We learned another important lesson: high school chemistry and some magazine articles are insufficient to the task. (There was no World Wide Web in those days.)
The lessons learned have remained surprisingly relevant over the years. I laughed at the Peak Oil panic. The fearmongers failed to account for Nixon’s price controls. After a long run of high oil prices, Jimmy Carter’s dream of energy security through tapping shale is now a reality. We call it fracking now. Meanwhile, fusion is still “just around the corner.”
Some things have changed. Four decades of slow progress has made photovoltaics economically interesting. (And launching them into space as the science fiction crowed dreamed of now seems a bit silly.) Lithium ion batteries make luxury electric cars possible. Wind energy has made some surprising advances.

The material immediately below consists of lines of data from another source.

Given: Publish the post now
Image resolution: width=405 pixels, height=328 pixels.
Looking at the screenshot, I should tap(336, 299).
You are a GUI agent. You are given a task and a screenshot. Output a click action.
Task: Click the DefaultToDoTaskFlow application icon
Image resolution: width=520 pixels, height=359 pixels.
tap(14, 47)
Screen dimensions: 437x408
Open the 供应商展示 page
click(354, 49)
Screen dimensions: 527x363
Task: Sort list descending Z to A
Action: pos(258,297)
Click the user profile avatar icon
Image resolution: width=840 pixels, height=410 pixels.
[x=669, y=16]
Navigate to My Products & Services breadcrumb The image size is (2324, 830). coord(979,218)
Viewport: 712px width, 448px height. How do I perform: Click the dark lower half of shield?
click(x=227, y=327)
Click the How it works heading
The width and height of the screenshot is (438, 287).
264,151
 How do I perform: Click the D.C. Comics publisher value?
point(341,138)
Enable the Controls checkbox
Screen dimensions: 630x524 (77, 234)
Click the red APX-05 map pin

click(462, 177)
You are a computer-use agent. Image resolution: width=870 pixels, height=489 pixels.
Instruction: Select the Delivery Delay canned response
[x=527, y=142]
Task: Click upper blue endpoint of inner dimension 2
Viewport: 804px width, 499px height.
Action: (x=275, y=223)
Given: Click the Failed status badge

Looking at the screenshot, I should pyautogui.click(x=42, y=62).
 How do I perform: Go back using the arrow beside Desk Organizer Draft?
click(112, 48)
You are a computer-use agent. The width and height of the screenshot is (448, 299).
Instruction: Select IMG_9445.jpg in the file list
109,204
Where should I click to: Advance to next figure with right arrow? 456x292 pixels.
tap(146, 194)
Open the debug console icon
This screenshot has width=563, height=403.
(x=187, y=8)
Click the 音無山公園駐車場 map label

I have changed a bit as well. I’ve learned quite a bit of economics as a side effect of my political activism. I also picked up a PhD in physics. This could be useful.
Beyond the Basic Economics of Alternative Energy
Economics 101 teaches that all the federal government has to do is impose a carbon tax equal to the harm caused by fossil fuels, and the market will find the optimal balance of energy conservation, alternative energy, and continued fossil fuel use. This is an important lesson, but boring.
It’s much more fun playing Armchair Commissar, laying out a grid to route wind energy across the continent, or Backyard Mad Scientist, hacking together prototypes of the tech that will put Big Oil out of business. (If enough of you readers buy stuff in the store, I’ll get back into some mad science myself…)
It’s potentially useful too. Markets aren’t magic. The market is the referee and scorekeeper of the economy. You also need the players: inventors, investors, deal makers, advertisers, and early adopters. Since you are reading this article, you are a good candidate to be a player. I can help.
As I will show in the chapters to follow, there are potential markets right now for some of the energy alternatives. Some of these markets are small, but if you get in now, you have a shot at becoming the Bill Gates of green energy. Let us remember that Microsoft started by producing a BASIC interpreter for an incredibly primitive kit computer.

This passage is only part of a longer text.